According to the methods of implementation described, only the blue is corrected. It goes without saying that, in order to have perfect correction, the red would also have to be compensated for. However, such a compensation is of little interest as the differences between green and red are imperceptible. On the other hand, if more powerful phosphors exhibit greater dispersions between each pair of colours, it would then be necessary to compensate for the two colours according to the method of the invention.

Claims

1) Method of displaying a sequence of video images on a plasma display panel comprising a plurality of elementary cells each including one type of phosphor from among at least two types of homogeneously distributed phosphors (blue, green, red), the display of a video image taking place for a display period divided by a plurality of subscans during which each elementary cell emits or does not emit coloured light according to the type of phosphor with which it is associated, characterized in that a movement vector corresponding to movement between two successive images is computed and then the subscans associated with at least one type of phosphor are displaced, the amplitude of the displacement depending on the amplitude of the movement vector and on the type of phosphor.
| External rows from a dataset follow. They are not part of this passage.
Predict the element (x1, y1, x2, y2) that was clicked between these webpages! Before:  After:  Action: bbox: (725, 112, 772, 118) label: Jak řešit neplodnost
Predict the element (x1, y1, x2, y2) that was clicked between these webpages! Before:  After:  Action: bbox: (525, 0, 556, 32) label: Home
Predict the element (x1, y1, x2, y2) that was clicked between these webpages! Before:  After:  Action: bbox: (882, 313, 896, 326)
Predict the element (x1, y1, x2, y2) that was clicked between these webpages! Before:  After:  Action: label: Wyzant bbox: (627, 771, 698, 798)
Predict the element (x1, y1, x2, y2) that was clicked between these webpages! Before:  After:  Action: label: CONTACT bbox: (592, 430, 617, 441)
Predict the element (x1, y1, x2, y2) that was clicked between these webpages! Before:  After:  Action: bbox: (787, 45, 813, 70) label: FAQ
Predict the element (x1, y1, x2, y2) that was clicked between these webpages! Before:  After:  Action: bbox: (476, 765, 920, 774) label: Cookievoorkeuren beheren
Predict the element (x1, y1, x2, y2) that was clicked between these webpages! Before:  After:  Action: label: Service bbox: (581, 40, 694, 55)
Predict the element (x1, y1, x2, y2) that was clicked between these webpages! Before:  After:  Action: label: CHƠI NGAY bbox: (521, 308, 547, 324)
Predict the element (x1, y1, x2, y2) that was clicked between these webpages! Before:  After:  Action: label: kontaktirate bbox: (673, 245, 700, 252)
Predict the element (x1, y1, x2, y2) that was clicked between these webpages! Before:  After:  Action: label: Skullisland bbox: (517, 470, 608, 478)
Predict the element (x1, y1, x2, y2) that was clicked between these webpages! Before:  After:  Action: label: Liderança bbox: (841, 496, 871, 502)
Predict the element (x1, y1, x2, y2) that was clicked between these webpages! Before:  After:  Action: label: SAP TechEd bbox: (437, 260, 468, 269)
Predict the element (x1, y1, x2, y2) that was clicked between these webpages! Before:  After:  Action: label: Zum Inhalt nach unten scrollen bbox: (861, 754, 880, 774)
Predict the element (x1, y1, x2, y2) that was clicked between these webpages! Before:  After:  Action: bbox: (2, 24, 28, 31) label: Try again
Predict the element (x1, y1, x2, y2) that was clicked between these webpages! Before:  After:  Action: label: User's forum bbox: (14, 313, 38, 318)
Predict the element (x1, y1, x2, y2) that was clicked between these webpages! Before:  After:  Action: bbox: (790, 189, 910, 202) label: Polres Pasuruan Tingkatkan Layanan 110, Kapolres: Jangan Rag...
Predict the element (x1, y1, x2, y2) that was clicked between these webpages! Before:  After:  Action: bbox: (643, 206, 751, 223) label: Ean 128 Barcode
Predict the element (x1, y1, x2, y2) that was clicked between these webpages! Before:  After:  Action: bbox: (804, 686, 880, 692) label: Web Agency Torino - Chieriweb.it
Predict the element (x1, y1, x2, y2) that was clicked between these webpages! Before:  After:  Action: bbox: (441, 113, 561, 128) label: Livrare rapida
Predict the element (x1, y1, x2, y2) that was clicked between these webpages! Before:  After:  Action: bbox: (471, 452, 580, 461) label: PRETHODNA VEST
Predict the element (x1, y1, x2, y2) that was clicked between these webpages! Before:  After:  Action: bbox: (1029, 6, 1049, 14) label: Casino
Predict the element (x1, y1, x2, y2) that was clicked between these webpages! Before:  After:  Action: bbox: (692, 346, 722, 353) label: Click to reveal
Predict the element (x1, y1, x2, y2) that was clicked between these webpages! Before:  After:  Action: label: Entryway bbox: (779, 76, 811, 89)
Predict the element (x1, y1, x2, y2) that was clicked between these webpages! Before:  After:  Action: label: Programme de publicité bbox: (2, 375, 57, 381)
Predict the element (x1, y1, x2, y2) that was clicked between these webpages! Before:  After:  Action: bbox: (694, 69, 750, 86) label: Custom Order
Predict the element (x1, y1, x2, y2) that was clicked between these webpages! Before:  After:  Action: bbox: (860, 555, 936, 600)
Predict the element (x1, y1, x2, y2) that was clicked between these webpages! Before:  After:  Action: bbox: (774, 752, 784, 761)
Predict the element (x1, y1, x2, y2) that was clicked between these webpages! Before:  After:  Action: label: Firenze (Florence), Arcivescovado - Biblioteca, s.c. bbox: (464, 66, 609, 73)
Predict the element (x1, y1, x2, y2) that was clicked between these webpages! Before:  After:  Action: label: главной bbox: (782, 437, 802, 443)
2) Process according to claim 1, wherein each image subscan is furthermore displaced according to its temporal position within the display period and to the amplitude of the movement vector.

3) Process according to claim 1, wherein three types of phosphor (blue, green, red) are used.

4) Plasma display panel comprising a plurality of elementary cells each including one type of phosphor from among at least two types of homogeneously distributed phosphors (blue, green, red), the display of a video image taking place during a display period divided by a plurality of subscans during which each elementary cell emits or does not emit coloured light according to the type of phosphor with which it is associated, characterized in that it includes a movement estimator for computing a movement vector corresponding to movement between two successive images and means for displacing the subscans associated with at least one type of phosphor, the amplitude of the displacement depending on the amplitude of the movement vector and on the type of phosphor.

5) Plasma display panel according to claim 4, wherein it furthermore includes means for displacing each image subscan according to its temporal position within the display period and to the amplitude of the movement vector.

6) Plasma display panel according to claim 4, wherein it comprises three types of phosphor (blue, green, red).